MUSCULOSKELETAL: No muscle, back pain, joint pain, or stiffness.

HEMATOLOGIC: No anemia, bleeding, or bruising.

LYMPHATICS: No enlarged nodes. No history of splenectomy.

PSYCHIATRIC: No history of depression or anxiety.

ENDOCRINOLOGIC: No reports of sweating, cold, or heat intolerance. No polyuria or polydipsia.

REPRODUCTIVE: Not pregnant and no recent pregnancy. No reports of vaginal or penile discharge. Not sexually active.

ALLERGIES: No history of asthma, hives, eczema, or rhinitis.

O.

Physical exam: From head to toe, include what you see, hear, and feel when doing your physical exam. You only need to examine the systems that are pertinent to the CC, HPI, and History. Do not use “WNL” or “normal.” You must describe what you see. Always document in head to toe format (i.e.) General: Head: EENT: etc. 

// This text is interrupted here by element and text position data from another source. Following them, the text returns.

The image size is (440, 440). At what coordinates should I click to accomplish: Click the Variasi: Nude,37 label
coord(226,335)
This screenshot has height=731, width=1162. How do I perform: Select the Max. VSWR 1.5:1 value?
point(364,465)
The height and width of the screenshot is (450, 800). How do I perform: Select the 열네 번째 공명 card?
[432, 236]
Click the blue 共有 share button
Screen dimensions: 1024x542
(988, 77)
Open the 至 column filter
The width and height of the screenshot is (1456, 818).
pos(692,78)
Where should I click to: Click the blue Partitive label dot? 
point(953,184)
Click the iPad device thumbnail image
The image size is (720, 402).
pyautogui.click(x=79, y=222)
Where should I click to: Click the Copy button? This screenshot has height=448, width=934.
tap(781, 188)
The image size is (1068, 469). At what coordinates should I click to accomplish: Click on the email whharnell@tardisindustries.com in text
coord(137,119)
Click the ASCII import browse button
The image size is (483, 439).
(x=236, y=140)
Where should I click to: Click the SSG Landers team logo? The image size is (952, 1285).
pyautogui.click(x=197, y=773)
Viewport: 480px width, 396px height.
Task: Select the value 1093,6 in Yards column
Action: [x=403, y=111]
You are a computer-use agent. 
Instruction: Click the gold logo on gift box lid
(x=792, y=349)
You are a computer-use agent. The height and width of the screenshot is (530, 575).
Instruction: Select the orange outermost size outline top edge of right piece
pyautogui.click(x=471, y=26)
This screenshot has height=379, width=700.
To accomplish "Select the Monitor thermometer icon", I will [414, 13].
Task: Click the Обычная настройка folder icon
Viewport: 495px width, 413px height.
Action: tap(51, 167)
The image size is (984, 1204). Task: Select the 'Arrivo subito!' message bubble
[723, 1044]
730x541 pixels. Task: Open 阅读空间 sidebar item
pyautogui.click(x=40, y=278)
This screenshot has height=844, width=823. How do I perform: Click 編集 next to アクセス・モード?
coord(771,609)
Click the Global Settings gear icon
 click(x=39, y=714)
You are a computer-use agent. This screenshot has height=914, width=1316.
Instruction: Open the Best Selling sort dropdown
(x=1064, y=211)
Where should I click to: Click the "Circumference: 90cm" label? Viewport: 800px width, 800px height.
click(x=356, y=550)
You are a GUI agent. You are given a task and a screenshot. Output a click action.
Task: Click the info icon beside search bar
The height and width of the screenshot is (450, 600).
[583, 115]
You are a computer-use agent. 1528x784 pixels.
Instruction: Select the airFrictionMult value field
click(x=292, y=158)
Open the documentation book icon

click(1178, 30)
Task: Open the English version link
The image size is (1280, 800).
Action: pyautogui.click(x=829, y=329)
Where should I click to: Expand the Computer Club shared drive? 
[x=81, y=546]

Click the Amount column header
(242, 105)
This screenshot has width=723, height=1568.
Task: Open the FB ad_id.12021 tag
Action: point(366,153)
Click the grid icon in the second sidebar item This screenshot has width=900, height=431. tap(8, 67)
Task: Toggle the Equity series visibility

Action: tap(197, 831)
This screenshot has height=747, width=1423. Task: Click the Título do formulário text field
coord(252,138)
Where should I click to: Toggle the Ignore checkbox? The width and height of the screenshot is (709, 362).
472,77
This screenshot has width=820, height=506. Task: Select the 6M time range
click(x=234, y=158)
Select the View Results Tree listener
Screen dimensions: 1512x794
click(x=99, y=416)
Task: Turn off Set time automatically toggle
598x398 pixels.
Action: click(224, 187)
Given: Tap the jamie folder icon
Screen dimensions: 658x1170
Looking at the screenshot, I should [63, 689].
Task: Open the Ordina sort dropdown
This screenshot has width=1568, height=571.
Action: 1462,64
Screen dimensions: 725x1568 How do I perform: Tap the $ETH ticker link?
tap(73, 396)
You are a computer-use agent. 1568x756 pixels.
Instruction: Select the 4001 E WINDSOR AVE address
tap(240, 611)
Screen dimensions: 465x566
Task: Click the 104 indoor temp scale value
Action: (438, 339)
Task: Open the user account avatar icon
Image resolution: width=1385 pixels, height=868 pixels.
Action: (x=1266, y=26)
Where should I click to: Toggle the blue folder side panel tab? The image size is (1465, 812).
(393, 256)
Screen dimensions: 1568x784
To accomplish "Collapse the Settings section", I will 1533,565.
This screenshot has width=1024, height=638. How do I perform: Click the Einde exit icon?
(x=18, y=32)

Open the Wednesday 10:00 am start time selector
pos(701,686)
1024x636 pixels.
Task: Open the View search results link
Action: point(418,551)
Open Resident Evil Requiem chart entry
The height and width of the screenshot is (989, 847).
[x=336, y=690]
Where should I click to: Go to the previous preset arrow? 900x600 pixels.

Diagnostic results: Include any labs, X-rays, or other diagnostics that are needed to develop the differential diagnoses (support with evidence and guidelines)

A.

Differential Diagnoses: You must have at least three differentials with supporting evidence. Explain what rules each differential in or out and justify your primary diagnosis selection. Include pertinent positives and pertinent negatives for the specific patient case.

P. 

Includes documentation of diagnostic studies that will be obtained, referrals to other health care providers, therapeutic interventions, education, disposition of the patient, and any planned follow-up visits. Each diagnosis or condition documented in the assessment should be addressed in the plan. The details of the plan should follow an orderly manner. 

Also included in this section is the reflection. Reflect on this case and discuss whether or not you agree with your preceptor’s treatment of the patient and why or why not. What did you learn from this case? What would you do differently?

Also include in your reflection, a discussion related to health promotion and disease prevention taking into consideration patient factors (such as age, ethnic group, etc.), PMH, and other risk factors (e.g., socioeconomic, cultural background, etc.).